**What this task involves:**
From the first line of the data below through the line holding "532x401 pixels.", write out each line exactly as it stands.

+++

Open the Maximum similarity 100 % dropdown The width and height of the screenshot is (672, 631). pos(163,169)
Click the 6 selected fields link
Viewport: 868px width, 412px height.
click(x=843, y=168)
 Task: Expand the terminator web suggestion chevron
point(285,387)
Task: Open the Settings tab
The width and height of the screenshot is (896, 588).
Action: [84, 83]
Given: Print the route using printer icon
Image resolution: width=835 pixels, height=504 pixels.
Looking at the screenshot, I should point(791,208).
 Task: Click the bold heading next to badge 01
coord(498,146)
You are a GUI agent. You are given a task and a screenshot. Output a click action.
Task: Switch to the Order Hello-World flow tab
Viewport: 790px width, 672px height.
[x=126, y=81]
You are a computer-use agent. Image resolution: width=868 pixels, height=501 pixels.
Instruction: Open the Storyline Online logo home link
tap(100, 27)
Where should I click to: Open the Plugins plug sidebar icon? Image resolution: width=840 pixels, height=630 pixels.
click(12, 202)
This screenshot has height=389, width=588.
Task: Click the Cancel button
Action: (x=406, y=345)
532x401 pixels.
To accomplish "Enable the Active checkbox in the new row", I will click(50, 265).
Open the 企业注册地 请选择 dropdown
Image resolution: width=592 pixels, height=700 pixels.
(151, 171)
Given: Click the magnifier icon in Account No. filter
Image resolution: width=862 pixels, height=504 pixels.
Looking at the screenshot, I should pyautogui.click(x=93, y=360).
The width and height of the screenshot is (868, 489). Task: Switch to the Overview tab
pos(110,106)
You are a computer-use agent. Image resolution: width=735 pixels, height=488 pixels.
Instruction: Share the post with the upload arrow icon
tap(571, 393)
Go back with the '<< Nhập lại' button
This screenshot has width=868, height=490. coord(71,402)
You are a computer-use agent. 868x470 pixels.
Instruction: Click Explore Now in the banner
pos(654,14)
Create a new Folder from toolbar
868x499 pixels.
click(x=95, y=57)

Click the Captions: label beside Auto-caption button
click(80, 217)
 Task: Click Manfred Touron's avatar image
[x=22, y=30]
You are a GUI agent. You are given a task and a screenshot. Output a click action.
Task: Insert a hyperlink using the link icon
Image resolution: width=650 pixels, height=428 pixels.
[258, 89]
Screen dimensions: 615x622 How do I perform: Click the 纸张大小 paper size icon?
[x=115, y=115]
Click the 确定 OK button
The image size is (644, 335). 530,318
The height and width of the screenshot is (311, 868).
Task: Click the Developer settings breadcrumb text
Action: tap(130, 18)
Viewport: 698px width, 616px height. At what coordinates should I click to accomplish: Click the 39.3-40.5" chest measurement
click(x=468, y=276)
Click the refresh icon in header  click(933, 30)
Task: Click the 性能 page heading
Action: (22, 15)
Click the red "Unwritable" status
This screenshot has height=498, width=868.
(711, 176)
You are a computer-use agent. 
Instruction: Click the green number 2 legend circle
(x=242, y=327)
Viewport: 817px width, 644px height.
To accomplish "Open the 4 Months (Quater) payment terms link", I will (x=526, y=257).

+++

**Task response:**
Open the Maximum similarity 100 % dropdown The width and height of the screenshot is (672, 631). pos(163,169)
Click the 6 selected fields link
Viewport: 868px width, 412px height.
click(x=843, y=168)
 Task: Expand the terminator web suggestion chevron
point(285,387)
Task: Open the Settings tab
The width and height of the screenshot is (896, 588).
Action: [84, 83]
Given: Print the route using printer icon
Image resolution: width=835 pixels, height=504 pixels.
Looking at the screenshot, I should point(791,208).
 Task: Click the bold heading next to badge 01
coord(498,146)
You are a GUI agent. You are given a task and a screenshot. Output a click action.
Task: Switch to the Order Hello-World flow tab
Viewport: 790px width, 672px height.
[x=126, y=81]
You are a computer-use agent. Image resolution: width=868 pixels, height=501 pixels.
Instruction: Open the Storyline Online logo home link
tap(100, 27)
Where should I click to: Open the Plugins plug sidebar icon? Image resolution: width=840 pixels, height=630 pixels.
click(12, 202)
This screenshot has height=389, width=588.
Task: Click the Cancel button
Action: (x=406, y=345)
532x401 pixels.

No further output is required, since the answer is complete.